Using the DDH values, a tree can be constructed that shows the relatedness among the ten strains (Fig. 2). Here we define the “distance” between two strains using the following distance formula:

$${\rm Dis} = (100 - {\rm DDH})/100. $$
(1)

The topology of the tree derived from DDH values is noted to match that obtained in the whole genome CVTree (Fig. 1).
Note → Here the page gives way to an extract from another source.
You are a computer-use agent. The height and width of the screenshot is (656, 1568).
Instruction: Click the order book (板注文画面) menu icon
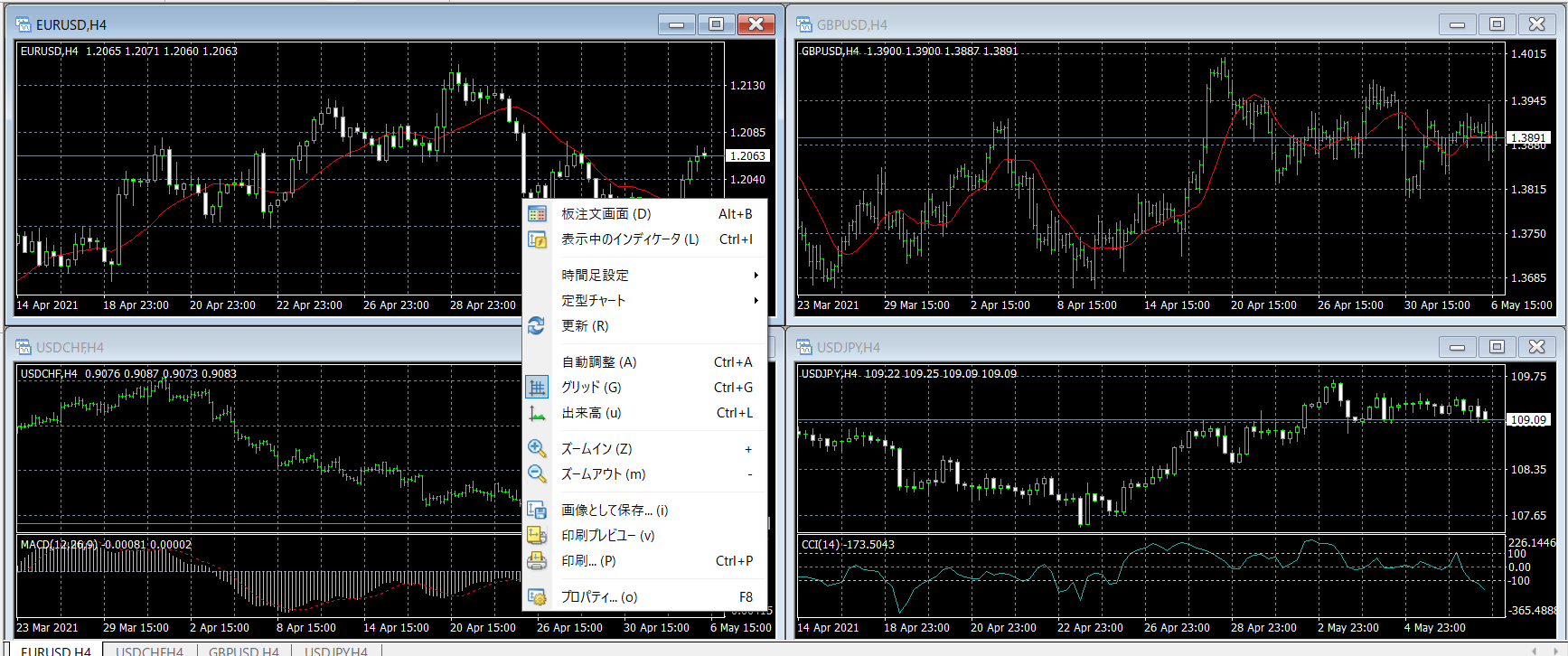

It is notable from these trees and Table 1 that strains from the USA are more closely related than those from Iceland and Russia.

The ANI values calculated using the JSpecies software are given in Table 2. These values agree well but show slightly less divergence as compared to the DDH values in Table 1.

Table 2 ANI values (in %) between ‘S. islandicus’ strain pairs

Clearly our results support the view that biogeography plays a role in the speciation of “S. islandicus”. Further, an argument could be made that the strains at each of the locations should be defined as separate species because the current definition of a bacterial species is in flux and may be challenged (Krichevsky 2011; Richter and Roselló-Móra 2009; Staley 2006; Ward 1998).

At this time, in order to describe these strains as separate species, it is necessary to fulfill the criteria of the International Code for Nomenclature of Bacteria (Lapage et al. 1992; De Vos and Trüper 2000; Wayne 1987). Ideally, at least one significant phenotypic feature would need to be found that is unique for each proposed new species. One of the hypothetical questions this paper raises is: Would the geographic location of a strain suffice as an acceptable property for the description of a species? The source of a strain is already a primary feature used in the description of bacteria and archaea. However, until the discovery of the endemic biogeographical clustering of “S. islandicus” strains, it has not played a major role in the description of any species. Clearly more evidence would be needed before this property could be used as a primary property to separate one phylogenetically related geographic cluster from one area as a separate species, from a cluster in another area.

Also, it would be essential for the description of these geographic clusters as separate species that a ‘type strain’ from each area would need to be deposited in at least two different internationally accepted culture collections. As such, the authors recommend that those who work with “S. islandicus” follow the Interational Code of Nomenclature of Bacteria and provide cultures to culture collections so that this species can be validly named and appropriate strains designated and deposited to make them available for others to study.